A, Immunoblot analysis of cytochrome f in tomato chromoplasts. Western blot of leaf extract of ‘Micro-Tom’ plants (1) and isolated chromoplast from ‘Micro-Tom’ fruits (2) and ‘Ailsa Craig’ fruits (3). A single band of approximately 32 kD was observed. Total protein per lane was 5 µg (1) and 20 µg (2 and 3). This experiment was repeated three times, and a representative immunoblot is shown. B and C, Immunocytochemical analysis of cytochrome f in ‘Ailsa Craig’ red fruit pericarp. The transmission electron micrographs show the ultrastructure of chromoplasts, and gold labeling indicates the presence of the cytochrome f protein. Cr, Carotenoid-containing crystalloid; M, chromoplastic internal membranous structures; P, plastoglobule. Bar = 200 nm in B; and 500 nm in C.

Figure 8.

Relative quantification of cytochrome c₆ (A) and PTOX (B) mRNA in different tomato tissues: small green fruit (S green), mature green fruit (M green), breaker fruit, orange fruit, red fruit, and leaf. Data are arithmetic means ± se of three technical replicates, and experiments were repeated three times (Supplemental Protocol S1). Dashed line indicates the calibrator value (small green fruit).

Figure 9.

Effect of 1 mm Ogal on oxygen uptake of ‘Micro-Tom’ fruit pericarp at different ripening stages (mature green, breaker, orange, and red) and ‘Micro-Tom’ leaf. The effect of Ogal on oxygen uptake of ghost ripe fruit pericarp is also shown. Data are arithmetic means ± se (n = 6–8). Asterisks indicate significant differences from the control (pairwise Student’s t test, *P < 0.05 and **P < 0.01). MG, Mature green.

Figure 10.

Effect of Ogal and CCCP on the ATP levels of ‘Micro-Tom’ fruit pericarp at mature green and red stages. Fragments of pericarp were incubated in darkness for 15 min with buffer (control), or buffer supplemented with 1 mm Ogal or 0.1 mm CCCP (“Materials and Methods”). Data are arithmetic means ± se of duplicate measurements (n = 11–12 different fruits). Asterisks indicate significant differences from the control (pairwise Student’s t test, *P < 0.05 and **P < 0.01).

Figure 11.

Number of mitochondria stained by MitoTracker (energized mitochondria) per unit area of ‘Micro-Tom’ fruit pericarp at the mature green, orange, and red ripening stages (black bars). White bars represent the number of stained mitochondria in tissue samples previously incubated with the uncoupler CCCP. Data are arithmetic means ± se (n = 12 for control and n = 7 for CCCP).

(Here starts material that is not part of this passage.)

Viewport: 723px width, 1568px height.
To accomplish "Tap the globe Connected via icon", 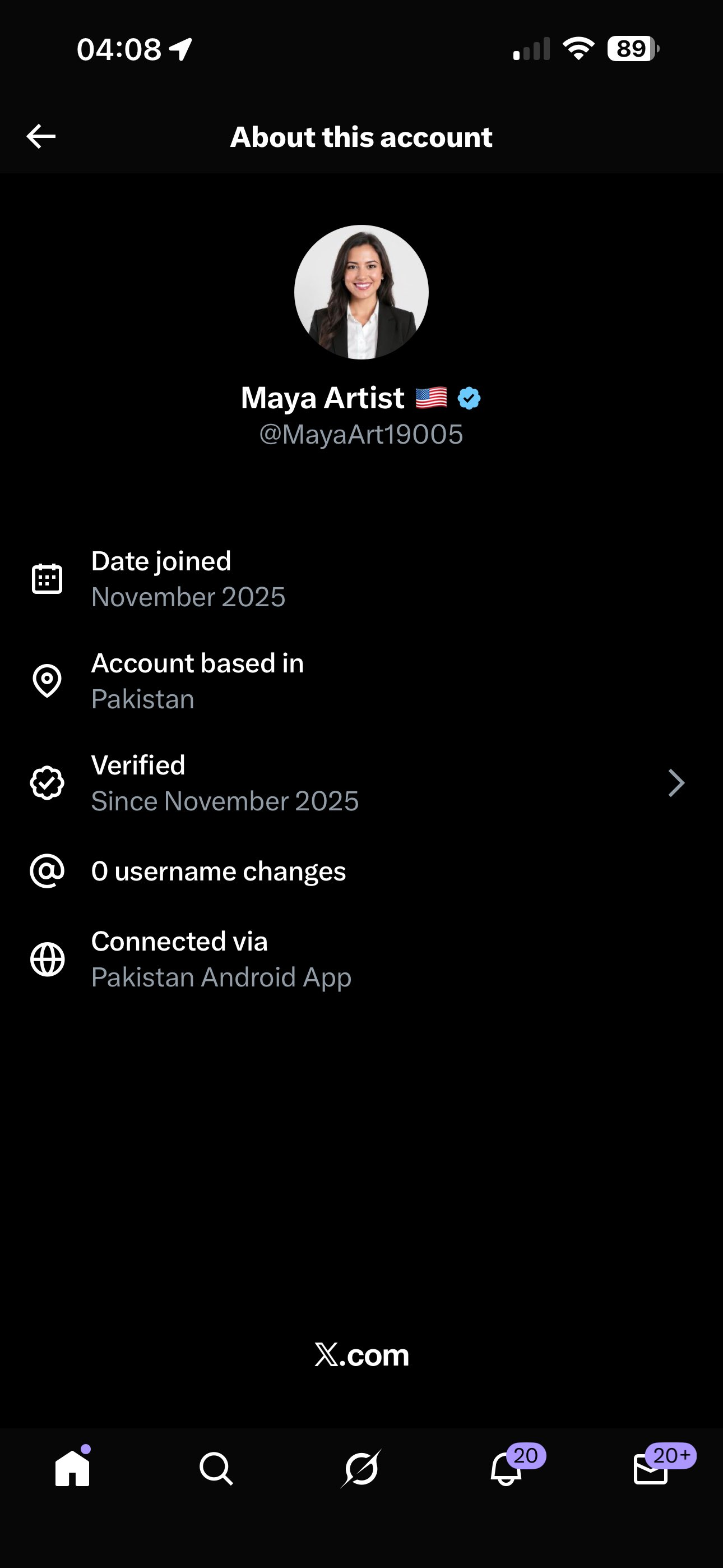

Different letters indicate significant differences (Student’s t test, P < 0.01). MG, Mature green.

Figure 12.

Microscopy images of mature green (A and C) and red (B and D) ‘Micro-Tom’ fruit pericarp. A and B, Confocal fluorescence images of tissue stained with MitoTracker CM-H₂TMRos (emission, 570–590 nm; in yellow) and overlaid chlorophyll fluorescence (emission, 650–700 nm; in red). C and D, Corresponding bright-field images of A and B. Energized mitochondria are labeled with white arrows. Bar = 10 µm.